There are a whole range of small species here with big impact. For example, we now have Phytophthora megakarya, a crucial oomycete plant pathogen that causes black pod disease. Its only known host is the much-loved cocoa tree (Theobroma cacao) located in West and Central Africa, and causes significant yield loss in an industry worth approximately $70 billion annually. This release also includes the addition of an important animal pathogen, Babesia ovata, a species widespread in east Asian countries which causes anemia in cattle.

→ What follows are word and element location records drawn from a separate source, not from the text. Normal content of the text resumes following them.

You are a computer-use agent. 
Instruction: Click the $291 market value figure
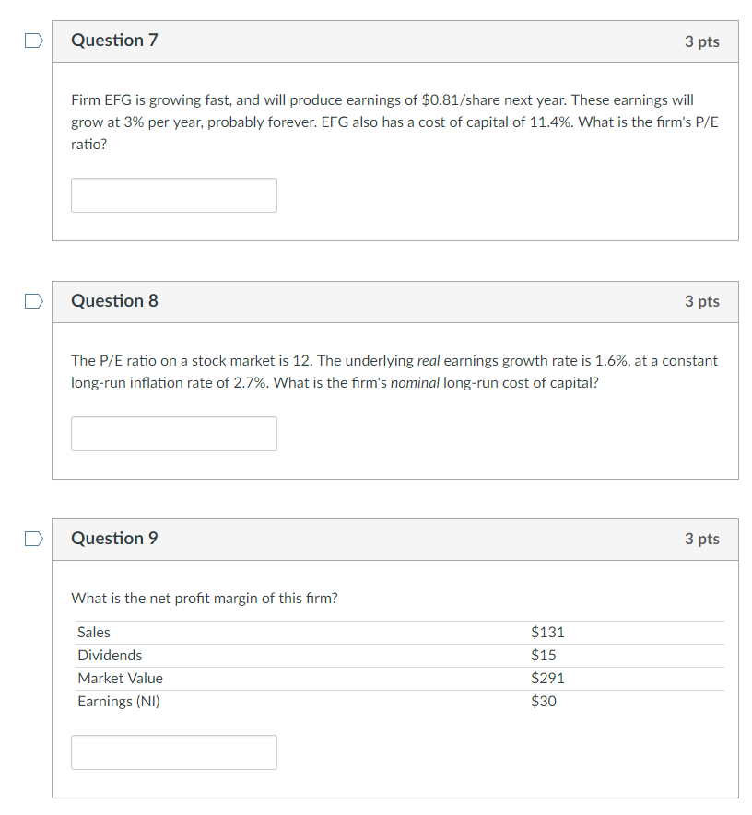(x=547, y=679)
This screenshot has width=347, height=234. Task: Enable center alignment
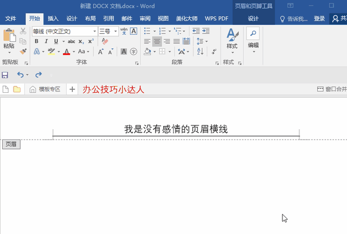click(x=157, y=41)
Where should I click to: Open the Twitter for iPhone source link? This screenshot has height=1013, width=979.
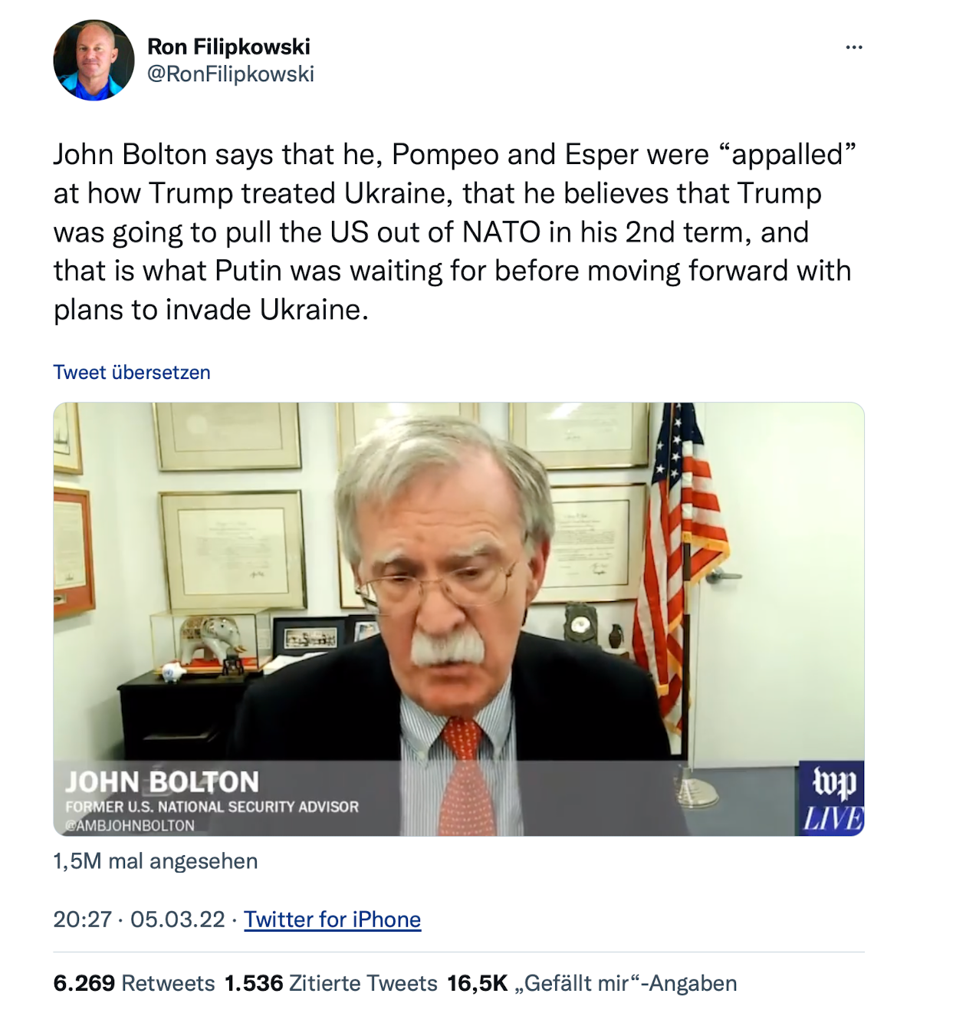click(333, 919)
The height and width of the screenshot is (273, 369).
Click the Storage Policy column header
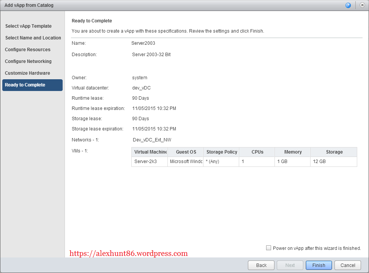(x=221, y=152)
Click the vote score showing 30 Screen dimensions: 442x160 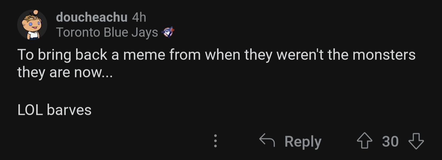pyautogui.click(x=390, y=142)
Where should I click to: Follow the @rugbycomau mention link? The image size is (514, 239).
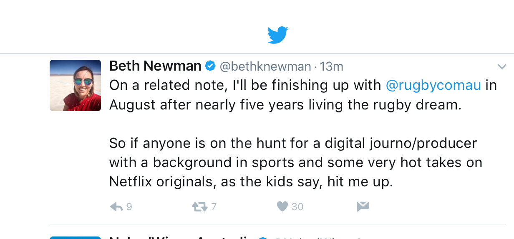click(x=433, y=85)
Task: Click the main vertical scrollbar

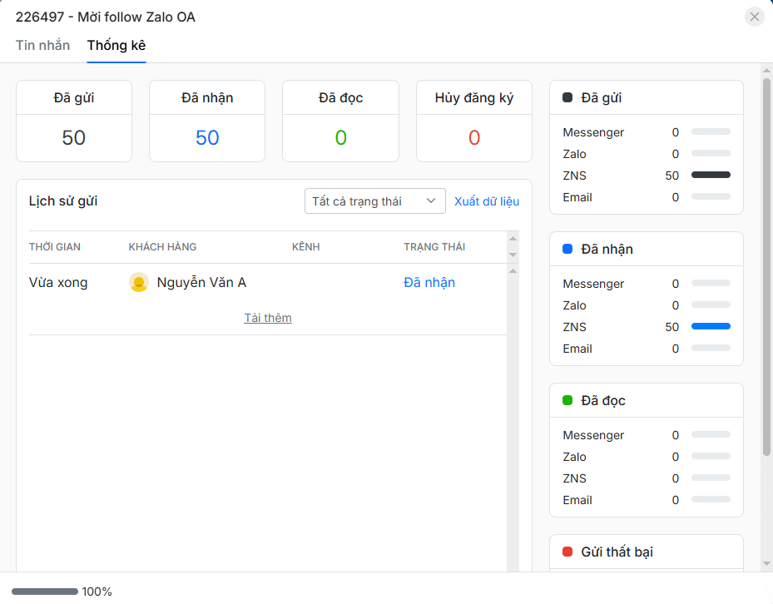Action: (x=766, y=266)
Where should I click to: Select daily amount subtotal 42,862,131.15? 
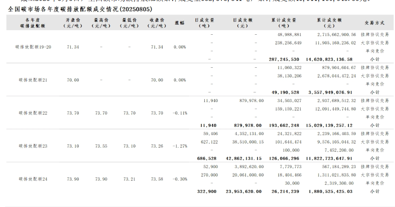(244, 158)
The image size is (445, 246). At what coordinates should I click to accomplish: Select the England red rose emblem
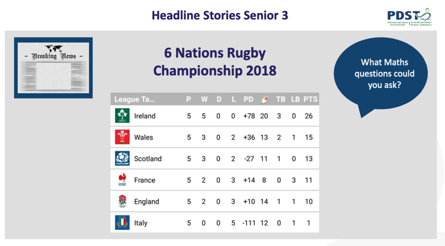click(122, 201)
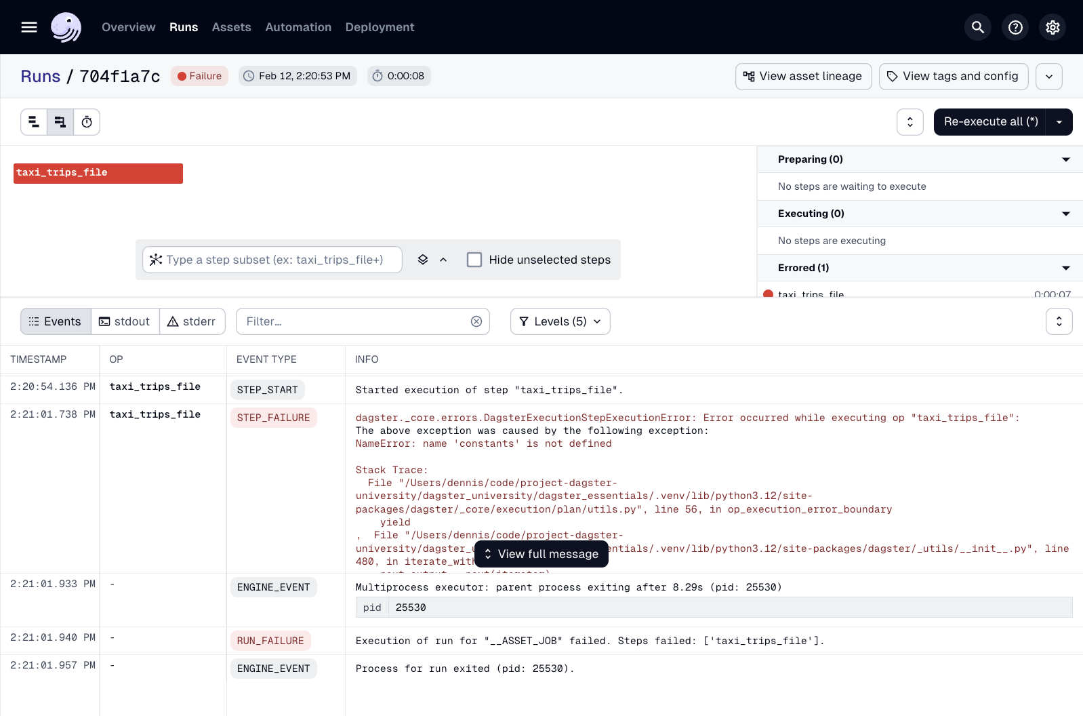Screen dimensions: 1083x716
Task: Check Hide unselected steps checkbox
Action: click(474, 260)
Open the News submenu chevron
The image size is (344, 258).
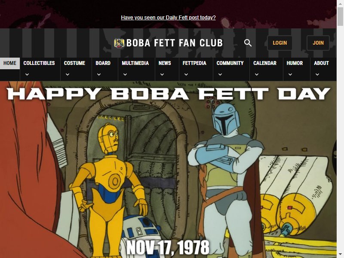point(162,74)
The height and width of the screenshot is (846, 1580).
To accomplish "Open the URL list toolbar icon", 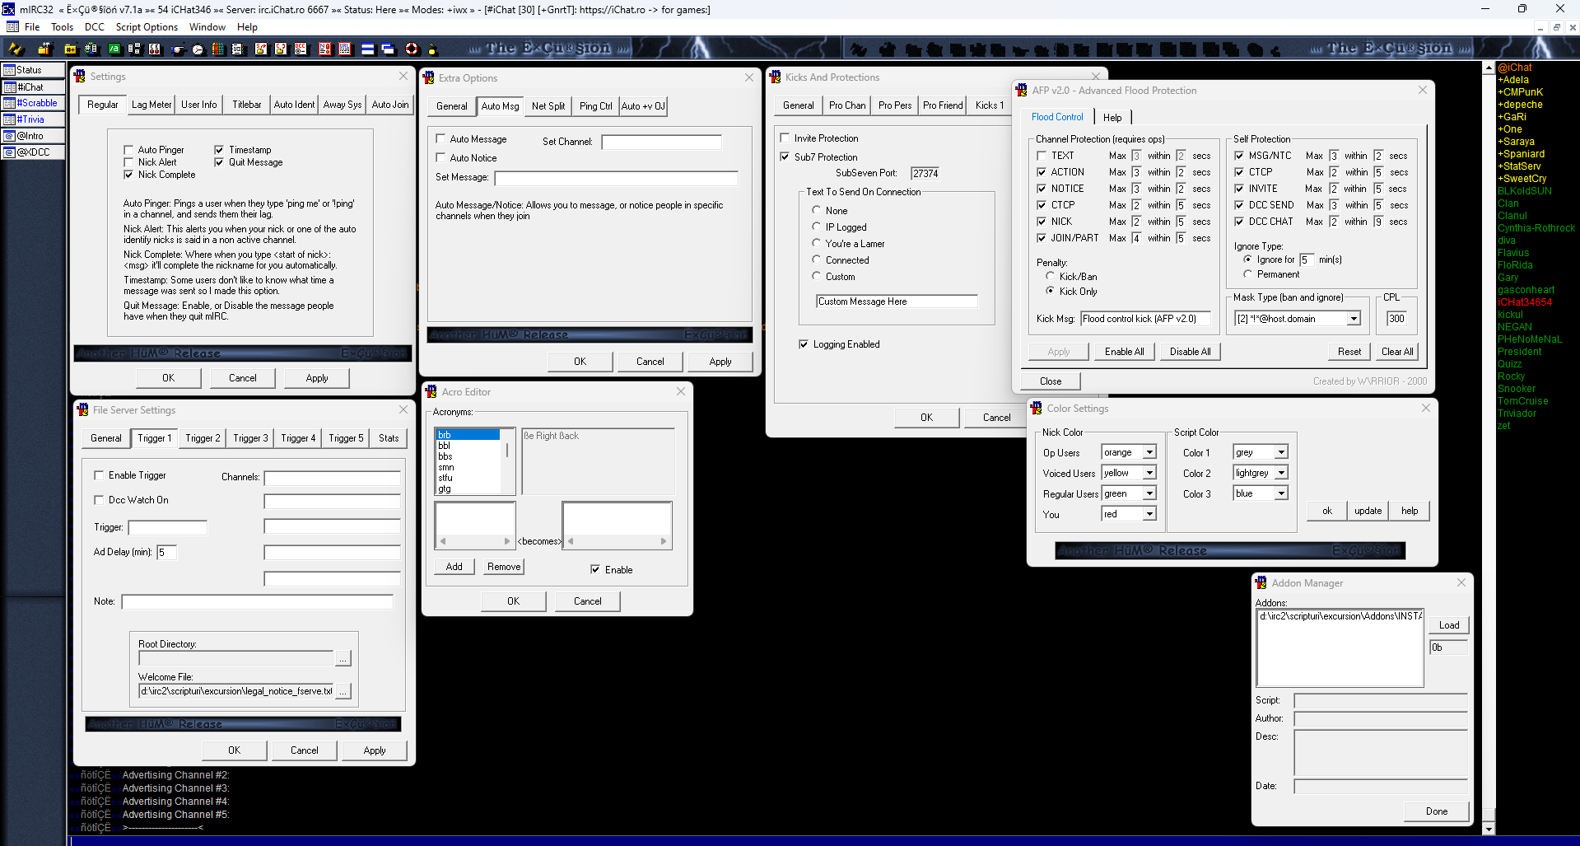I will click(x=344, y=49).
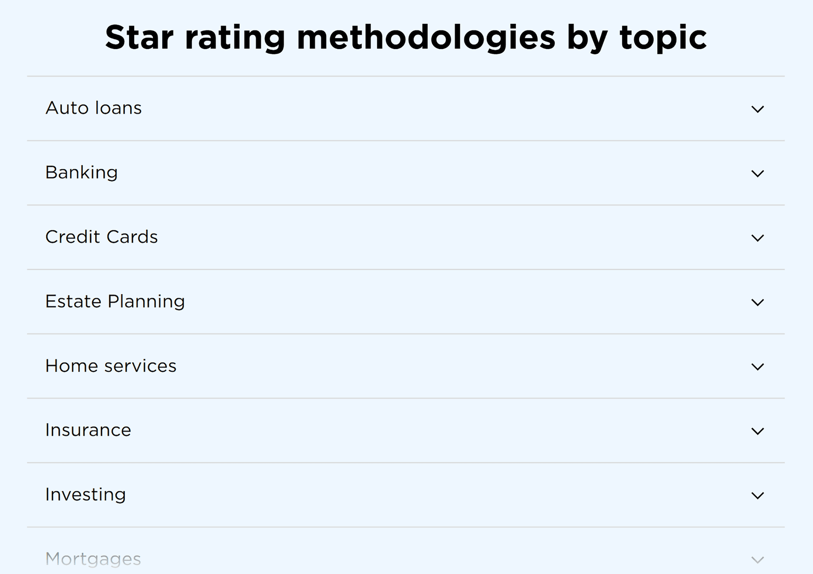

It’s not all pathogens though! Fortunately, we are increasingly able to harness the powers of microbes to combat disease. For instance, this release we have the exclusively mycophagous amoeba (meaning it needs a diet of fungi) Planoprotostelium fungivorum that has been used in studies to target human fungal pathogens

Other new additions this release include the unusual psychrophile (cold-loving) Fragilariopsis cylindrus CCMP1102 found in Arctic and Antarctic sea water with compelling ecological and biotechnological applications. You can view the full list of all species in Ensembl Protists here

P. megakarya image source: tinyurl.com/y2rclxde

Updated assemblies and annotations

Other updates

  • The Variant Effect Predictor (VEP) will now report if a human GRCh38 transcript identified in your VEP results is in the MANE Select transcript set. By default, VEP returns the clinical significance assertion by variant, but a variant may have multiple alleles with different assertions. A new  ‘–clin_sig_allele’ option returns only the assertion for the input alternate allele and only when a phenotype is listed in ClinVar. 
  • Updated Wheat variant data:
  • The Pan-taxonomic Compara set of gene trees has been updated and two new plant species added: the new liverwort Marchantia polymorpha and the model grass Brachypodium distachyon. Three species were removed due to an unforseen issue: the Cyanobacteria Synechocystissp. 6803, Rhizobium leguminosarum bv. Viciae 3841 and Chondrus crispus. These species will be reinstated in Pan-taxonomic Compara in future releases. You can view the full list of species included in the Pan-taxonomic Compara analysis here.
  • New HMM-driven compara pipeline has been run with reference protist species.